I saw Rick struggle with this the other day when Piper wanted to wear her black shoes but he wanted her to wear her brown shoes. They were equally easy to put on but the black ones she wanted didn't match her outfit. He kept trying to convince her to wear the brown ones. In the bigger scheme of things, he just thought that she would look silly and that he, by extension, didn't know how to dress his own daughter. But it didn't matter really since she just needed to wear shoes.
That's my two cents. I'm learning too, just like you. Good luck.
Go Momma!
This reminded me of my battles with Leila, and I have a couple of suggestions.
At 2 years of age my Leila was very willful. Getting her into my choice of clothes at my chosen time was a terrible battle.
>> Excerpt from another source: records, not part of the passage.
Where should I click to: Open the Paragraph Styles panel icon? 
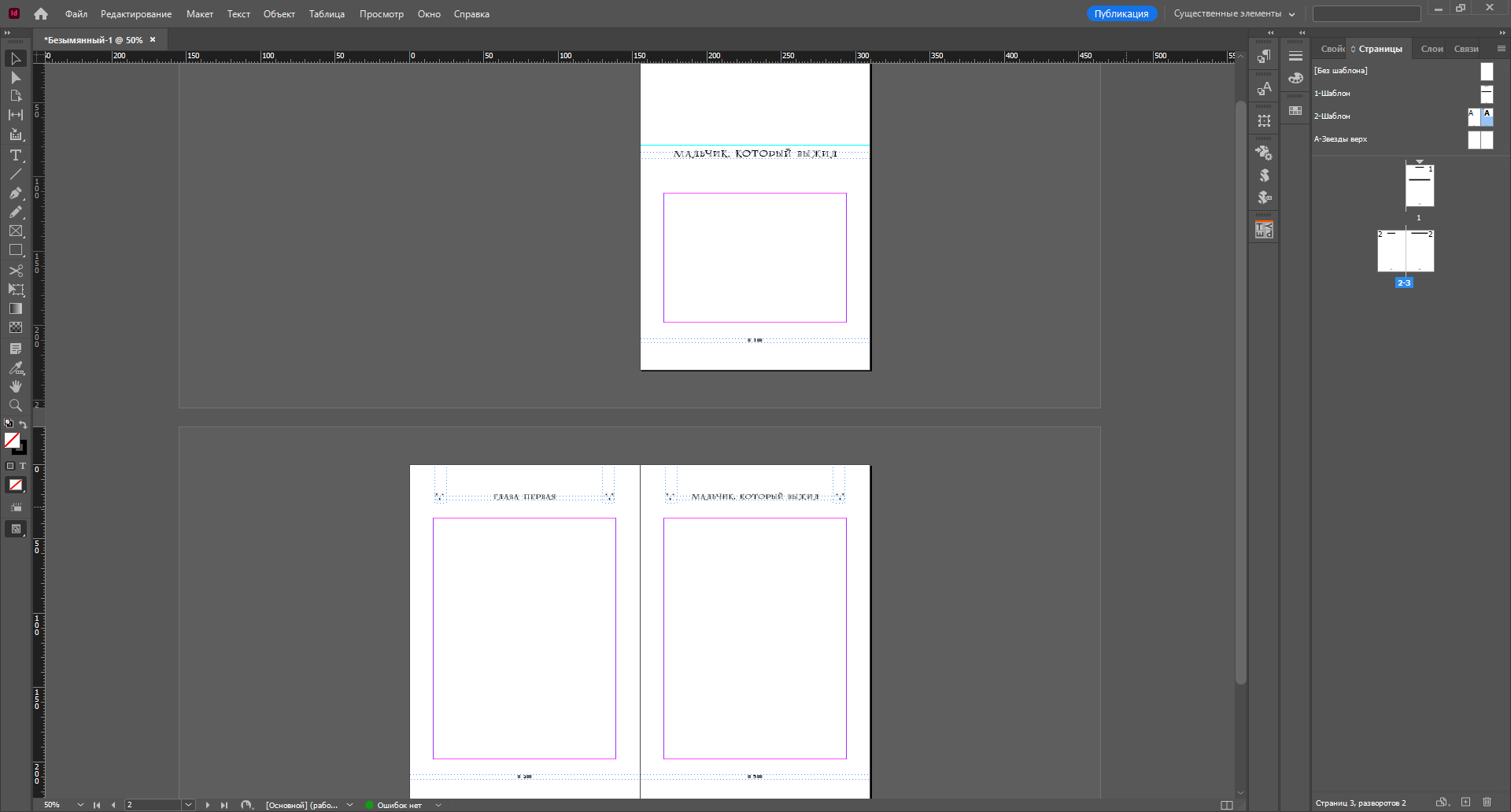point(1264,57)
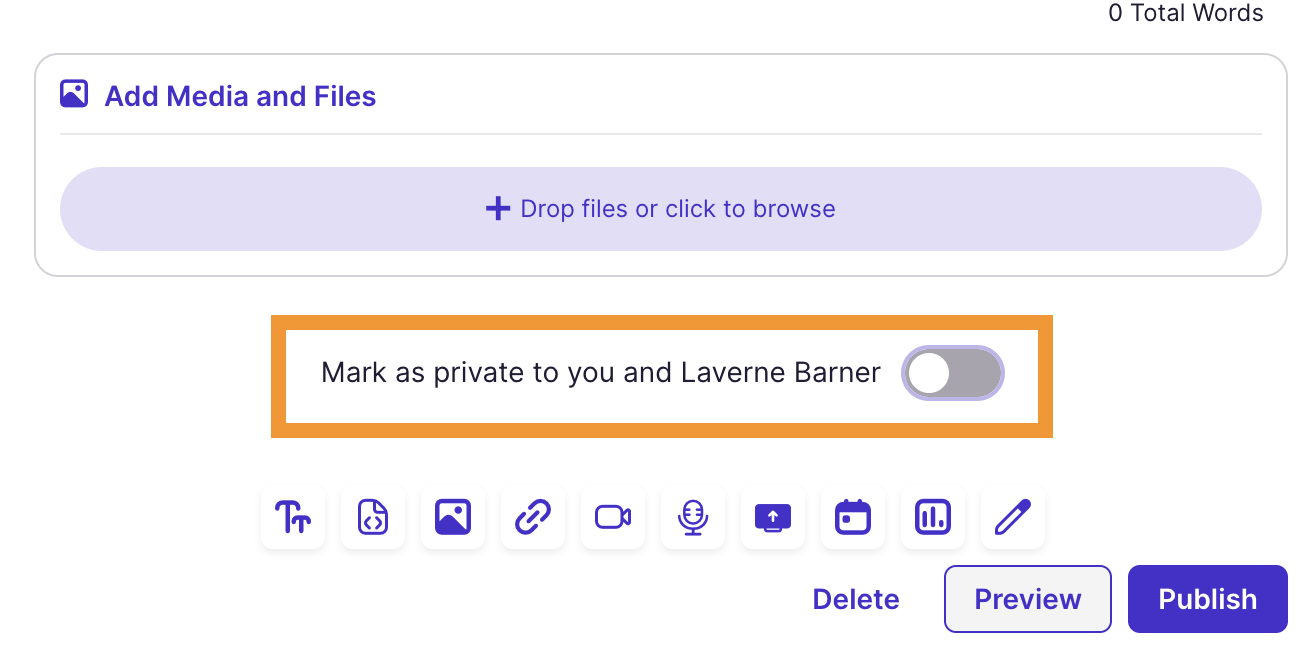Attach a code file snippet

pyautogui.click(x=372, y=517)

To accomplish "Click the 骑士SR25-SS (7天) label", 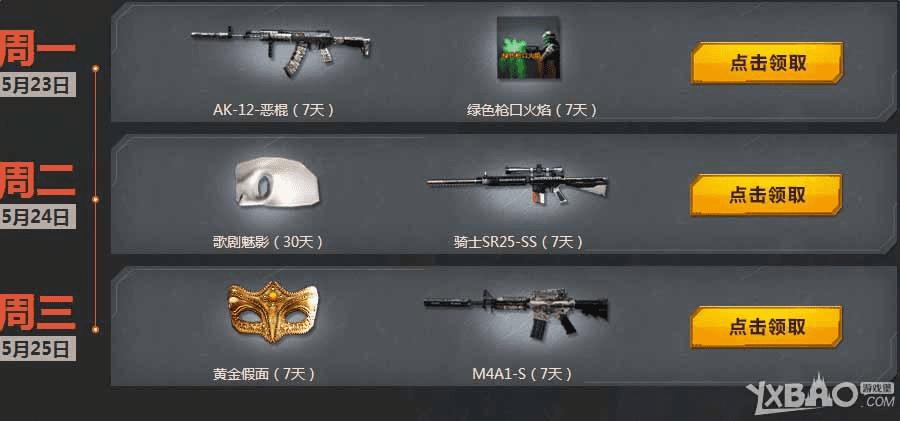I will (x=518, y=242).
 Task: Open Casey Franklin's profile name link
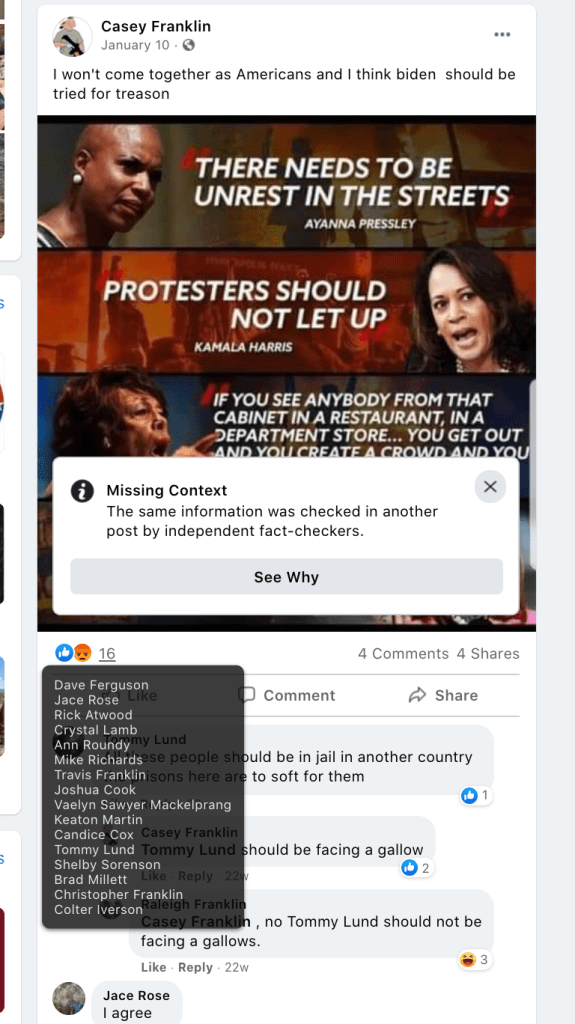156,26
And if I physically just shoved her into her clothes against all her efforts of objection, she would then take them off again. When 2yo Leila was deadlocked in a battle of wills physical force was dangerous because I swear she could be beaten to death before she gave in - not that I tried, it was just written all over her determined little face. I learned VERY fast to think smart, and avoid deadlocks that could be sidestepped. This did not mean that she was in charge however.
For example, I would put my choice of clothes at the front door, and then (as we were leaving) with the focus on the excursion not the clothes I'd say, "off we go - Oh, look at you, you need clothes on! Lets get your clothes on so we can go". It worked!
The trouble with deadlocks is that the parent DOES have to win. Absolutely. But it is not good leadership, and we pay a high price.
You might have better luck with hair as you are getting out of the car at the dance venue: "here we are at dancing, oh look at you! We can't get out of the car until I do your hair!" She will want to get out of the car.
In our hose we are currently having good results using the 123 magic method. This method gives them a chance to get it right, and retain their sense of choice, whilst keeping the parent in charge. For example, Hannah doesn't like sitting down in the car seat and being strapped in. I explain that she can sit in down in her seat all by herself, or I will start to count. I tell her very simply that if she doesn't sit down, and I get to 3, then I will scruff her and squash her in. Generally I don't get to 3 now. I LOVE the 123 magic method. It avoids the whole "ask, reason, tell, order, threaten, shout, smack" pathway. The parent doesn't even get loud. If we are at home the usual "3" consequence is 1 minute in the bedroom alone for every year of the kids age. Bethany takes 7, Leila takes 5 and Hannah takes 2. All I have to say is "that's a 1" and they know I'm serious.
way to go!! :)
i just got your comment about teaching me to sew. i actually found a sewing class through one of the community colleges that will transfer to ASU for my degree. So i am taking that this summer. But...if I have any questions after that and once you move down here...I will surely send them your way!! Thanks! You're too sweet!
You could always try channelling your inner He Man (Master of the Universe and all that) and state with authority, "By the power of Greyskull, I HAVE THE POWER!!!!" Ha ha ha. But seriously, it's hard sometimes to have to lay the law down, but necessary. Just be sure that both parents are on the same page or you get "I want Daddy!" everytime she doesn't get her own way with you (speaking from personal experience).